🤖 AI Summary
Current large language models lack mechanisms to verify the structural soundness and solution validity of automatically generated mathematical optimization models, which limits their modeling accuracy. This work proposes Opt-Verifier, a novel framework that introduces a dual-loop verification mechanism by jointly assessing generated models along two dimensions: structural consistency and solution validity. By enforcing rigorous cross-checks between model formulation and feasible solutions, Opt-Verifier significantly enhances the logical coherence and mathematical correctness of the generated models. Empirical evaluations on standard benchmarks demonstrate that this approach improves modeling accuracy by over 20%, establishing a new paradigm for reliable automated optimization modeling.
📝 Abstract
Building mathematical optimization models is critical in operations research (OR), while it requires substantial human expertise.
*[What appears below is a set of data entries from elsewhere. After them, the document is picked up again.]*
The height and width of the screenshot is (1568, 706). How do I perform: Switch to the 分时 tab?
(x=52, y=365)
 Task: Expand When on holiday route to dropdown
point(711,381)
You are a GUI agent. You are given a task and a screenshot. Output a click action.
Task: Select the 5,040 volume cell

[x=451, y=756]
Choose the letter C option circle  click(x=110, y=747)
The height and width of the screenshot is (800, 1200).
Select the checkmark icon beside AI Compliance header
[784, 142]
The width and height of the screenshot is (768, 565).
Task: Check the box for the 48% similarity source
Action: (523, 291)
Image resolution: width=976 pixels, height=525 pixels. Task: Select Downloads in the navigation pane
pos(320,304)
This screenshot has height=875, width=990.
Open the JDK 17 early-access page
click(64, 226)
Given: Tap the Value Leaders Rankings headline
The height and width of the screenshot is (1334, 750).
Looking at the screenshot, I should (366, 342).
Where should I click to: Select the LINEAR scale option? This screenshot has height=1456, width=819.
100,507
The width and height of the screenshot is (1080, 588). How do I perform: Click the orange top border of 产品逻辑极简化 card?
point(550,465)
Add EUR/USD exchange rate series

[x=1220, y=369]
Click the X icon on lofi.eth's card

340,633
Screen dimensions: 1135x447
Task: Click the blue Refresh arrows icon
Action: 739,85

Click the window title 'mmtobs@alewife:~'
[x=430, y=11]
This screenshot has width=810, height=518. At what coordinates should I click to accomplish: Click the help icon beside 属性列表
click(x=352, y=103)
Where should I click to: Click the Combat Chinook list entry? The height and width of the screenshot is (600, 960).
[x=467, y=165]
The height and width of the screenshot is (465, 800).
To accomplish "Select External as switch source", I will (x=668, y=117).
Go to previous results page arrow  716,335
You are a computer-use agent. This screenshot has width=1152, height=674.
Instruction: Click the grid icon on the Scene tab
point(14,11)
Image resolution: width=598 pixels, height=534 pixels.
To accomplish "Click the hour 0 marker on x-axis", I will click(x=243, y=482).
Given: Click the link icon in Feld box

Recent advancements have utilized large language models (LLMs) to automate this modeling process. However, existing works often struggle to verify the correctness of the generated optimization models, without checking the rationality of the constraints and variables or the validity of solutions to the generated models. This hampers the subsequent verification and correction steps, and thus it severely hurts the modeling accuracy. To address this challenge, we propose a novel LLM-based framework with Dual-side Verification (Opt-Verifier) from both structure and solution perspectives, thereby improving the modeling accuracy. The structure-side verification ensures that the modeling structure of the generated optimization models aligns with the original problem description, accurately capturing the problem's constraints and requirements. Meanwhile, the solution-side verification interprets and evaluates the solutions' validity, confirming that the optimization models are logically and mathematically sound. Experiments on popular benchmarks demonstrate that our approach achieves over 20\% improvement in accuracy.